# WTB:  CWC Swan Forks and Truss Rods



## RandomParts (Oct 14, 2019)

Looking for men’s CWC swan forks and truss rods


----------



## RandomParts (Oct 17, 2019)

Last piece I need for my project.  Thanks


----------



## RandomParts (Oct 31, 2019)

Still looking.  Thanks


----------



## THEGOLDENGREEK (Oct 31, 2019)

Do you need one with a locking fork ? Post pic of what your looking for


----------



## RandomParts (Nov 8, 2019)

Still looking. Thanks


----------



## RandomParts (Dec 4, 2019)

Still looking.  Thanks


----------



## Krakatoa (Dec 5, 2019)

I've not heard of a swan fork. Did Chad coin a new CWC term?? 

Do you mean a pre WW2 fork with a pointy projection on the lower rear crown I've heard called a crow's foot...

Picture of your bike please serial or year!!


----------



## Freqman1 (Dec 5, 2019)

Krakatoa said:


> I've not heard of a swan fork. Did Chad coin a new CWC term??
> 
> Do you mean a pre WW2 fork with a pointy projection on the lower rear crown I've heard called a crow's foot...
> 
> Picture of your bike please serial or year!!




Chad can't take credit for that one--collectors have referred to this as a swan fork for a while now. V/r Shawn


----------



## saladshooter (Dec 5, 2019)

Krakatoa said:


> I've not heard of a swan fork. Did Chad coin a new CWC term??
> 
> Do you mean a pre WW2 fork with a pointy projection on the lower rear crown I've heard called a crow's foot...
> 
> Picture of your bike please serial or year!!



I wish it was me!


----------



## Krakatoa (Dec 5, 2019)

Freqman1 said:


> Chad can't take credit for that one--collectors have referred to this as a swan fork for a while now. V/r Shawn




I don't see a swan but I guess CWC did!


----------



## Freqman1 (Dec 5, 2019)

saladshooter said:


> I wish it was me!
> View attachment 1106151




This is why I try to go back through the books in my library. I always catch something new. I've probably seen this many times before but it never 'stuck'! Thanks Chad. V/r Shawn


----------



## saladshooter (Dec 5, 2019)

The swan-type fork is the most elegant fork of all! IMO..


----------



## RandomParts (Dec 5, 2019)

I agree, very elegant looking.  My favorite fork of any manufacturer.  Let me know if anyone has a set available.  Thanks


----------



## mrg (Dec 5, 2019)

I've always called it the crescent moon fork ( that's what it looks like from top ) and the earlier one is the My Favorite Martian or flying V.  so if CWC called it the Swan what did they call the " V "


----------



## mynameislegion (Dec 6, 2019)

CWC 36 fork is called by collectors the "Flying V" Has  a talon on the back of the crown.
 CWC 37.... "Swan Fork" picture a standing swan with wings outspread and cupping forward.


----------



## JAF/CO (Dec 6, 2019)

RandomParts said:


> I agree, very elegant looking.
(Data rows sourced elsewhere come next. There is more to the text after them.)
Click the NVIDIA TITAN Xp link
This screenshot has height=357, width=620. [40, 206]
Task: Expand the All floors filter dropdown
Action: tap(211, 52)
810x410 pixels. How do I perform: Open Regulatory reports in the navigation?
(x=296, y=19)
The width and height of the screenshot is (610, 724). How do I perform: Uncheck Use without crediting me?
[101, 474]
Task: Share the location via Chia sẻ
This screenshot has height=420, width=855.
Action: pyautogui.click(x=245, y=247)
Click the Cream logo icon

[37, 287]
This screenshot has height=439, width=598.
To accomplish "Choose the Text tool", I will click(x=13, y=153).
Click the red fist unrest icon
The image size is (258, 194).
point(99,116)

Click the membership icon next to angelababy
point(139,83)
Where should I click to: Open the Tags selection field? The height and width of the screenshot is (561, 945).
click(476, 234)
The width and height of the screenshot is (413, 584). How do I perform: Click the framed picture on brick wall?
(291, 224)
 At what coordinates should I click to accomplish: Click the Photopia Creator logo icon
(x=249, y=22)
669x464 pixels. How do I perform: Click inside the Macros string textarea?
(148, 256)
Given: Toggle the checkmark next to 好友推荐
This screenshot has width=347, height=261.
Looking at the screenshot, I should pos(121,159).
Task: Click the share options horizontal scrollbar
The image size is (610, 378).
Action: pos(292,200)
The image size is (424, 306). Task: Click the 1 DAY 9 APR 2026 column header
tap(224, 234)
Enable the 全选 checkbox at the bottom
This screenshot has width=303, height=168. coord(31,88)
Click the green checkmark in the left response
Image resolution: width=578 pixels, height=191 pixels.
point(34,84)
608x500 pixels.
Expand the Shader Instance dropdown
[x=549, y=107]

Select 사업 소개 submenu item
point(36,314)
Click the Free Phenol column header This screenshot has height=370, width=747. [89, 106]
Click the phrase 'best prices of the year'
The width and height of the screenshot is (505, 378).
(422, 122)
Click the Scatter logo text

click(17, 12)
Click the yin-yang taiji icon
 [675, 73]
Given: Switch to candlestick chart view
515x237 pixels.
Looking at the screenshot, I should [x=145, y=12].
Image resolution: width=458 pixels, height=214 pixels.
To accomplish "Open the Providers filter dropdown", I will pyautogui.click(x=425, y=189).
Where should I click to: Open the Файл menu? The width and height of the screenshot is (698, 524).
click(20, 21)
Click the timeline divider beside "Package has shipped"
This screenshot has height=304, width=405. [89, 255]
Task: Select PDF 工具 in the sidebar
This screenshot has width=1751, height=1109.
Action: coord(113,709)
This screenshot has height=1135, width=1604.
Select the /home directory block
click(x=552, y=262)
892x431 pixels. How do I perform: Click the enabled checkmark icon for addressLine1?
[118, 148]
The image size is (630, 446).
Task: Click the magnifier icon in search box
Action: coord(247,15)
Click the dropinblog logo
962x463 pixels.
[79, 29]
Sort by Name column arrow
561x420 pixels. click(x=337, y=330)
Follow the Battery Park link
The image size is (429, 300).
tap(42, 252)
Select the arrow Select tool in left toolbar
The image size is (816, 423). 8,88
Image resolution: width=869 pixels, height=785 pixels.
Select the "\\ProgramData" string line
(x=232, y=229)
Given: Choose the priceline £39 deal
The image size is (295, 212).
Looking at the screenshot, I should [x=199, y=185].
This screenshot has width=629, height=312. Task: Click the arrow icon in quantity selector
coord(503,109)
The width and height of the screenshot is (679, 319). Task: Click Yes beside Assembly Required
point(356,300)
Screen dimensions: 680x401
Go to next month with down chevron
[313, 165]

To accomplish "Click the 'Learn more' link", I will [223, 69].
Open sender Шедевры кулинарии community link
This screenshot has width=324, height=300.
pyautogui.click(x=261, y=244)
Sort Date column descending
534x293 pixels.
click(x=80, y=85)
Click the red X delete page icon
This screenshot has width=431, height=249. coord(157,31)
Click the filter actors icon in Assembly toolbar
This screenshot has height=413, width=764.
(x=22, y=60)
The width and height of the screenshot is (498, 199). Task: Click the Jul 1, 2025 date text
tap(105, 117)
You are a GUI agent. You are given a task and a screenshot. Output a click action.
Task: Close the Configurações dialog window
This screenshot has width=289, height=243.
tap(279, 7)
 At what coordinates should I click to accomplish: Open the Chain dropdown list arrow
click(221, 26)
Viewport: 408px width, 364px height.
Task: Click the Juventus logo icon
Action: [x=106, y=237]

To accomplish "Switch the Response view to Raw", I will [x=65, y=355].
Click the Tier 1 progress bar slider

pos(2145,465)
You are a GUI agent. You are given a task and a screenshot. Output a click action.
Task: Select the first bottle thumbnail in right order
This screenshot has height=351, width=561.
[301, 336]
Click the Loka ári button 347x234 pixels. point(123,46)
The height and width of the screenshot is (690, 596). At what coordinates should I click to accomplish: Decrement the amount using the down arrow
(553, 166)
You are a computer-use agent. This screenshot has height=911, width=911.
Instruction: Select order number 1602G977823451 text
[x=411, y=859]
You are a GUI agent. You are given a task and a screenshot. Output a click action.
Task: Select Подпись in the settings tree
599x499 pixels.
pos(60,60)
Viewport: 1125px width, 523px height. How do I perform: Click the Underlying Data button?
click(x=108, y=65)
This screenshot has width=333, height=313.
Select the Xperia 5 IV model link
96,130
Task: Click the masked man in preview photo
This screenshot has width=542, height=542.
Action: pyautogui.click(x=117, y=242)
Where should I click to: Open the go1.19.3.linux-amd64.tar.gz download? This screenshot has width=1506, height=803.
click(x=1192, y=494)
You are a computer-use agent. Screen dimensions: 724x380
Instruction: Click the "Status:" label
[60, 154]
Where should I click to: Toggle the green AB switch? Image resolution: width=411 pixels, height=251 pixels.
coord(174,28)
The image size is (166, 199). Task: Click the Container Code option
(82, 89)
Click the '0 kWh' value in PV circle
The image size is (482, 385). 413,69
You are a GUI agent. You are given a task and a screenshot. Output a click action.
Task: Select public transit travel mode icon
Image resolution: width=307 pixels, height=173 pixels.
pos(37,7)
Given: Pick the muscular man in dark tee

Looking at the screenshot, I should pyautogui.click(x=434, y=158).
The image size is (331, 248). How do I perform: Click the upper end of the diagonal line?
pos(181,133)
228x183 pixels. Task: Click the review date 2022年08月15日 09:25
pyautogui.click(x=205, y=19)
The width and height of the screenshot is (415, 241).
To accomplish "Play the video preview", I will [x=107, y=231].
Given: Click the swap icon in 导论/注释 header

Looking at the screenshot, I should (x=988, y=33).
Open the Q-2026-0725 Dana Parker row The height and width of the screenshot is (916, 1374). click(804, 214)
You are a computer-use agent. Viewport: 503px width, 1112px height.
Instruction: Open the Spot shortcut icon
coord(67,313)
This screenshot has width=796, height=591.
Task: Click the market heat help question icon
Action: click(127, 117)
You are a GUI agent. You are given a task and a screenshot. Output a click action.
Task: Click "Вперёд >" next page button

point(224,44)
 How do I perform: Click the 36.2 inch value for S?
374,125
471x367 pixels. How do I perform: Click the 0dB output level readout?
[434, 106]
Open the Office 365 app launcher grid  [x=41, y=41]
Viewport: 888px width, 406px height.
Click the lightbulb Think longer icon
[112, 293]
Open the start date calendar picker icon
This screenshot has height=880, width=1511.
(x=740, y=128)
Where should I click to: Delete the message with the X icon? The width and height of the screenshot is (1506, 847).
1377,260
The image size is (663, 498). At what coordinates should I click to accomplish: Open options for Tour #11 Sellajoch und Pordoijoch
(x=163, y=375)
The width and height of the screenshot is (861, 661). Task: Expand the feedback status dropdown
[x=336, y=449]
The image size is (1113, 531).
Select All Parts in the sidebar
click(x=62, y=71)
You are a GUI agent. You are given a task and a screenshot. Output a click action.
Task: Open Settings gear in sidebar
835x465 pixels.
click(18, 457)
My favorite fork of any manufacturer. Let me know if anyone has a set available. Thanks




A picture of your bike would help you find your fork
Not all men’s CWC have the same length head tube and truss rods 


jfkiller53@aol.com
1 (209) 481-9464
Sent from my iPhone using Tapatalk


----------



## RandomParts (Dec 6, 2019)

Thanks for the response.  It is an A serial number bent tank CWC with a 5” head tube.


----------



## CWCMAN (Dec 6, 2019)

Nor do all CWC bikes use the swan fork.


----------



## CWCMAN (Dec 6, 2019)

RandomParts said:


> Thanks for the response. It is an A serial number bent tank CWC with a 5” head tube.



Like Jim said, pictures please. Not all bent tanks used the swan fork.


----------



## saladshooter (Dec 6, 2019)

He may just want to pimp out his bike with a swan fork regardless of whether it initially came with one.


----------



## RandomParts (Dec 6, 2019)

CWCMAN said:


> Like Jim said, pictures please. Not all bent tanks used the swan fork.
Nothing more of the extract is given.